PROMPT =
For this exercise, return all the data word for word, with images left out.

MATERIAL SUPPLIED =
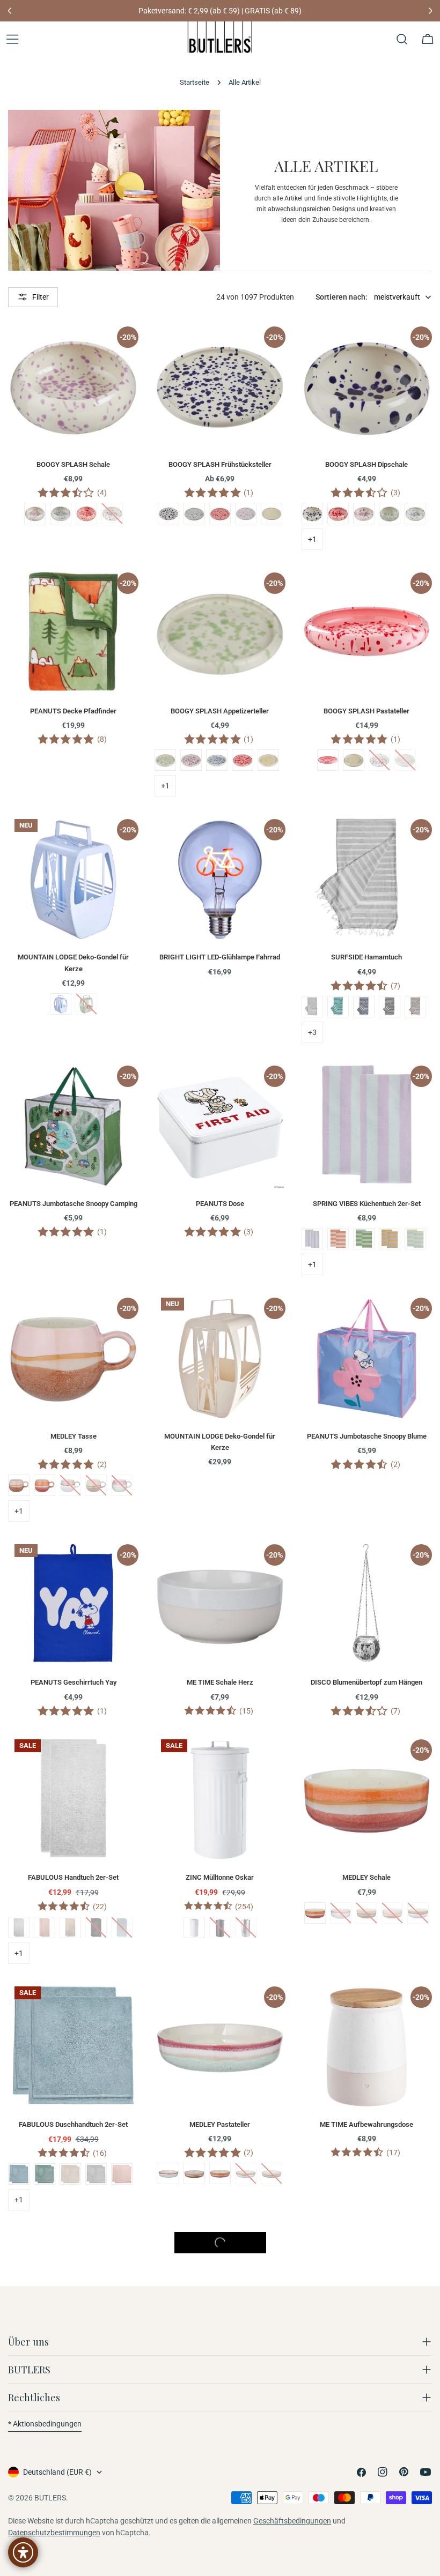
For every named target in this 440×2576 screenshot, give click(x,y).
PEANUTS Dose (220, 1204)
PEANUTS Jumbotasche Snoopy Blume (367, 1436)
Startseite (194, 82)
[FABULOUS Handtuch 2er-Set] (73, 1798)
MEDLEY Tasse (73, 1436)
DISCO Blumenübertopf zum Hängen (366, 1682)
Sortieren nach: (342, 297)
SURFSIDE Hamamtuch (366, 957)
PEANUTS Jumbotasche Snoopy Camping (73, 1204)
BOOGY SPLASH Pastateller (366, 711)
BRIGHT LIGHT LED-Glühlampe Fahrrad (219, 957)
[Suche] (402, 39)
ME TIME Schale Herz (220, 1682)
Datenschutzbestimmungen (54, 2532)
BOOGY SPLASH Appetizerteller (220, 711)
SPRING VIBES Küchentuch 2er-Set (367, 1204)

SOLUTION =
For every named target in this 440×2576 screenshot, give click(x,y).
PEANUTS Dose (220, 1204)
PEANUTS Jumbotasche Snoopy Blume (367, 1436)
Startseite (194, 82)
[FABULOUS Handtuch 2er-Set] (73, 1798)
MEDLEY Tasse (73, 1436)
DISCO Blumenübertopf zum Hängen (366, 1682)
Sortieren nach: (342, 297)
SURFSIDE Hamamtuch (366, 957)
PEANUTS Jumbotasche Snoopy Camping (73, 1204)
BOOGY SPLASH Pastateller (366, 711)
BRIGHT LIGHT LED-Glühlampe Fahrrad (219, 957)
[Suche] (402, 39)
ME TIME Schale Herz (220, 1682)
Datenschutzbestimmungen (54, 2532)
BOOGY SPLASH Appetizerteller (220, 711)
SPRING VIBES Küchentuch 2er-Set (367, 1204)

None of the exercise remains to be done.